No quería que se le hiciera de noche antes de llegar a casa, así que iba poco tiempo después que su hermano caminó del hogar familiar.
Mientras su hermano miraba hacia todos los lados por si alguien le veía caminar por aquellos parajes, pues no quería que nadie supiera lo de la cueva, ella, sin embargo, iba solo preocupada de que su hermano no la viera.
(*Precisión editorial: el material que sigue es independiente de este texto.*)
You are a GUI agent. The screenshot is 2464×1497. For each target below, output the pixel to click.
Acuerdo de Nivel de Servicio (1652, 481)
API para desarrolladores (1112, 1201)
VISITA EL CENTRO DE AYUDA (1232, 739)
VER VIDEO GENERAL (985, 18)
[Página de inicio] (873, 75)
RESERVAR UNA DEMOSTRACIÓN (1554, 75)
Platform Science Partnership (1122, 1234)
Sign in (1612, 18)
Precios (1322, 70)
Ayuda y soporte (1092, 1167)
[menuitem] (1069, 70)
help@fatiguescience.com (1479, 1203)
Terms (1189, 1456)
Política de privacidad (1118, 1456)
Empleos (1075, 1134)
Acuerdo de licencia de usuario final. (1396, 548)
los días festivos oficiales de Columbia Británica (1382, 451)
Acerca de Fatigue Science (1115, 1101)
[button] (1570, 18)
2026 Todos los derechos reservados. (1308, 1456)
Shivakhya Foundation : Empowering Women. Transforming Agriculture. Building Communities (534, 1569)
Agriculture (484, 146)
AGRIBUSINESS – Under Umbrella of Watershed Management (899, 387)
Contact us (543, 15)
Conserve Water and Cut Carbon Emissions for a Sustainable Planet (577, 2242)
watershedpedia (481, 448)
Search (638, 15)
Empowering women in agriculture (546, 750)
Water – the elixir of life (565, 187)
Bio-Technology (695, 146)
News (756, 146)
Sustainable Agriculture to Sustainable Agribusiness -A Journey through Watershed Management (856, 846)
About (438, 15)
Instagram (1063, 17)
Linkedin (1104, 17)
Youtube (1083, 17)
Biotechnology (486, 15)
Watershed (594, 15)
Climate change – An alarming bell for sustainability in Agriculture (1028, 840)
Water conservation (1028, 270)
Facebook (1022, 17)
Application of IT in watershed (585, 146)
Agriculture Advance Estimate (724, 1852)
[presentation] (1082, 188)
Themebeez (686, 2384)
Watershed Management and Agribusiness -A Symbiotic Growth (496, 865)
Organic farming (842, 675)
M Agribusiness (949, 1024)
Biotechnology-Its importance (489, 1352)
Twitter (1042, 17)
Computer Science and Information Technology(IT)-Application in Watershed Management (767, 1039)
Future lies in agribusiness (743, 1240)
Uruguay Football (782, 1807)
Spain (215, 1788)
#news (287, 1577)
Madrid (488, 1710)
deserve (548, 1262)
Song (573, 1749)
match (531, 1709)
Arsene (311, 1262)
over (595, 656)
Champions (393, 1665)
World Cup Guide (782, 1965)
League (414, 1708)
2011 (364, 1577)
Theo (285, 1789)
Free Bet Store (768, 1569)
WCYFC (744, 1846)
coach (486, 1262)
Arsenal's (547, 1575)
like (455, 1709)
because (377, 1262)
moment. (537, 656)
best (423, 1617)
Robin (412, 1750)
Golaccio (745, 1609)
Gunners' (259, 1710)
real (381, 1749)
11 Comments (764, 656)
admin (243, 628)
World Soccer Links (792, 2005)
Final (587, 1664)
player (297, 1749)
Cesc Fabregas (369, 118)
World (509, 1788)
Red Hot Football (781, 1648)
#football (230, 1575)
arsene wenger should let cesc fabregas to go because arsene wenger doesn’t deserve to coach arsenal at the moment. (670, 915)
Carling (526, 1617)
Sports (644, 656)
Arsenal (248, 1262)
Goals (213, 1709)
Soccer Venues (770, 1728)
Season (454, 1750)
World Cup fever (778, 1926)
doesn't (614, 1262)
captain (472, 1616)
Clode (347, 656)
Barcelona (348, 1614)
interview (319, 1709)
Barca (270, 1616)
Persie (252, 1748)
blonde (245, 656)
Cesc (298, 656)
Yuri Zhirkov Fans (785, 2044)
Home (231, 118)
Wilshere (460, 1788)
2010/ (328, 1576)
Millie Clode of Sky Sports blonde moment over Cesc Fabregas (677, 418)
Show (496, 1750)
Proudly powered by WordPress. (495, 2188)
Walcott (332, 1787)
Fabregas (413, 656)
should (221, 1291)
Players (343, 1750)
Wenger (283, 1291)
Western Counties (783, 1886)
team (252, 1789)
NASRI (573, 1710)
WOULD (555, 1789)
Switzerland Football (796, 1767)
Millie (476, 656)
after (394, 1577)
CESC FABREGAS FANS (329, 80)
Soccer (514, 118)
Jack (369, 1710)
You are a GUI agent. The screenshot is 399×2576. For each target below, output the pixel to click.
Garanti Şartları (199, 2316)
Al llegar a casa, Zhora tuvo mucho cuidado de que sus padres y su hermana, la quien pensaba estaba en ella, no lo vieran, y sobre todo no lo vieran cuando escondiera la espada en su habitación, aunque antes de nada la limpiaría algo, pues estaba muy sucia. Después de quitar toda la suciedad a la espada y a la funda fue cuando quedó maravillado con el arma. Junto a la empuñadura había unas grabaciones que él no acertó a comprender. Claro que Zhora desconocía todo lo que hay que saber sobre una espada. La escondió en el fondo del armario, en posición vertical, en la esquina, metida en su funda.
Su hermana Sveta llegó a casa e hizo lo propio, para que no le vieran sus padres y hermano, y sacando los cuchillos del bolso de piel, los limpió y los escondió entre sus ropas de uno de los cajones del mueble de su habitación. Cuando iba a proceder a limpiar el polvo del bolso notó que había algo en su interior, así que lo vació sobre su cama y observó lo que salió de él.
Una piedra en forma de animal, al que se le distinguían claramente una cabeza y las cuatro patas, de color negro, con una mancha blanca en su lomo izquierdo. Lo demás eran setenta y cinco piedras de cristal con diferentes formas y tamaños, incluso una de ellas de tamaño mayor que la piedra negra con forma de animal, que no le gustaron mucho a Sveta, pero bueno, las guardó todas fuera de la bolsa de piel, entre sus ropas y en distinto sitio que los cuchillos y el bolso de piel.
Dichos objetos, los de Sveta, quedarían guardados por demasiado tiempo, demasiado tiempo, por un período de unos años. Aquel acto de esconder aquellos objetos por parte de Sveta tendría un significado muy especial, tanto para su familia como para el guerrero muerto de la cueva. Aquellos objetos darían la vuelta al mundo, algún día serían noticia de primera página, se hablaría de ellos, de su descubrimiento, de su descubridor.